Introducing Infinity, the Graphic Guide by Brian Clegg

This graphic guide covers the 'discovery' of the concept of infinity to some of the more interesting properties of infinities, such as Hilbert's Grand Hotel Paradox, visiting the intellectual heavyweights such as Cantor and Mandelbrot along the way. You need a little set theory to understand cardinality and aleph numbers. It's a good read, but I think it's best viewed alongside some of the other introducing guides, such as Chaos and Fractals.

The Stress Equation by Marcus Lagre

This is a book about stress, by a techie for a techie. Remarkably, it doesn't talk much about stress as an individual failing, instead it talks about the organizational situations that bring about stress:

"the overall organizational complexity, something that is typically outside a single team’s or department’s sphere of influence, contributes to creating stressful situations. Changing these situations requires leadership commitment and alignment on a higher level."

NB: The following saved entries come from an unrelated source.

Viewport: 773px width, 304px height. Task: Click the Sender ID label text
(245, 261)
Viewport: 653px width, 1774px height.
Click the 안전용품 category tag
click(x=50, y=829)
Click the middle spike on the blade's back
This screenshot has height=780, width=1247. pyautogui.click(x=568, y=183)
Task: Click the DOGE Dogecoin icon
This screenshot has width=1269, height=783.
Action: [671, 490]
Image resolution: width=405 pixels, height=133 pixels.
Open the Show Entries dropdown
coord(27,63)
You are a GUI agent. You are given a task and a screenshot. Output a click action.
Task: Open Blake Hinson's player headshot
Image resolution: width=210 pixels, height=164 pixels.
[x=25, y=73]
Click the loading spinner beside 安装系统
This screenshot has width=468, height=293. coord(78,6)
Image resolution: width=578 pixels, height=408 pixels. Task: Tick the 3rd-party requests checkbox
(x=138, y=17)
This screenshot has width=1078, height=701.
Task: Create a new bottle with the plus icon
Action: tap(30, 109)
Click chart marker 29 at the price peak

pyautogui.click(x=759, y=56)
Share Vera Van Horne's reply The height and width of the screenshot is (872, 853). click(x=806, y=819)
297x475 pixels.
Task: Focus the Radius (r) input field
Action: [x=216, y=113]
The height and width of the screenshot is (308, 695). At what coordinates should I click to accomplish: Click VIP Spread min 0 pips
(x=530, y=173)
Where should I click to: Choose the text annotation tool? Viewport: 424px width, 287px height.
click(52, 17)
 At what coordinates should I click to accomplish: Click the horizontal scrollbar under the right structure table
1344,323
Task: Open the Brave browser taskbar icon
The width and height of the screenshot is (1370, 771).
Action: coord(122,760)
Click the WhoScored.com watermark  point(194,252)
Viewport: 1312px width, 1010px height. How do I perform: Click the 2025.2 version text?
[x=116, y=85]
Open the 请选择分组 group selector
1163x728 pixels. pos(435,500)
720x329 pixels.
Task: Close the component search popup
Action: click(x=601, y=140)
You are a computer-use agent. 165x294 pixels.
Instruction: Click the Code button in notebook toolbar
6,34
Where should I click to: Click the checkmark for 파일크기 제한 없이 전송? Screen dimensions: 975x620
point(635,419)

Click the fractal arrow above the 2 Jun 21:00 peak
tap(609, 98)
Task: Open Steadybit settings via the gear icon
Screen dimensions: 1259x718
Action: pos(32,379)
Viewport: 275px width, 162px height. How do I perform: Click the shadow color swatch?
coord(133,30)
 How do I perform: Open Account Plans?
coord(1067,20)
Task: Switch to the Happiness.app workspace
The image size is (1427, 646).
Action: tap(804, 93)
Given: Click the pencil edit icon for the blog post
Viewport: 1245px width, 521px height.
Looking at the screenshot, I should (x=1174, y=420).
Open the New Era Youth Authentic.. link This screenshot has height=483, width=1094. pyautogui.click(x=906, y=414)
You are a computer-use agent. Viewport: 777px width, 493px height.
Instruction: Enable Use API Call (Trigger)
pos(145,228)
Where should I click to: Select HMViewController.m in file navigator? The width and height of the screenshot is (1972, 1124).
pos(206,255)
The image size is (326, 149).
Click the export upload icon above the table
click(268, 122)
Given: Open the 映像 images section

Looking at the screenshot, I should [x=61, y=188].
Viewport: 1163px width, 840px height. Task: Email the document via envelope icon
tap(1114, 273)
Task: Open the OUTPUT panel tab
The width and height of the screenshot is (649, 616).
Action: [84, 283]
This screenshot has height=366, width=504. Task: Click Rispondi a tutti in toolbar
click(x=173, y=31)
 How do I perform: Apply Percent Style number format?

Lagre identifies three contributing factors to stress: Pressure, Complexity and Security. All of these are necessary, to some degree, in an organisation. Pressure brings focus, so that we can work on the right things, at the right time. Too little pressure and that focus can be diluted, which could result in missing a window of opportunity. Too much pressure and complexity increases, as corners are cut and quality suffers. Complexity is a given, as the work of technologists is uncertain and emergent. What can be a problem though is unmanaged complexity, which slows down the ability to deliver:

"we waste that energy on things that could be made simpler, we reduce our ability to excel at harder problems."

Security isn't just about job security but about the culture in the organisation. How is work prioritized, and how often are those priorities rejigged? Is the culture one of learning, or blame? This gets to the crux of the book, conventional stress management techniques don't "focus on fixing the work environment, only the personal perception of it".

I highly recommend picking up this book, especially so if you're in a position of leadership.

Interesting Stories About Curious Words by Susie Dent

Perhaps unsurprisingly for an author who runs Dictionary Corner on Countdown, Susie Dent's book is essentially a dictionary, reporting on interesting words and turns of phrases in the English language, and their multi-faceted origins. Some of my favourite examples:

Stound - A pang of emotion that evokes a strong memory when you smell a familiar scent or hear a certain piece of music.

Meiosis - A figure of speech in which an impression is deliberately given that a thing is of less size or importance than it actually is. An example is the typical English understatement ‘rather good’, said of something that is excellent.

and, one that tickled me from a work context:

Sierra - The word is Spanish for ‘saw’ and is used for the name of a chain of mountains with jagged peaks, especially in the USA or Spain itself.

(What I don't know is if the word was chosen for the project based on the spanish translation, or for the USA location and it just so happened to have a serendipitous meaning).

The book itself was fun to dip in and out of over the course of the month, and well structured into logical sections so that it didn't feel like you were reading a dictionary, but as intended, a collation of curiosities.

Un/Sacred by Mirka Andolfo

A fairly raunchy graphic novel about an angel and a devil - the angel wants to wait until marriage, the devil… doesn't. The story unfolds over several small skits, which reminded me of that old Carry On-style humour.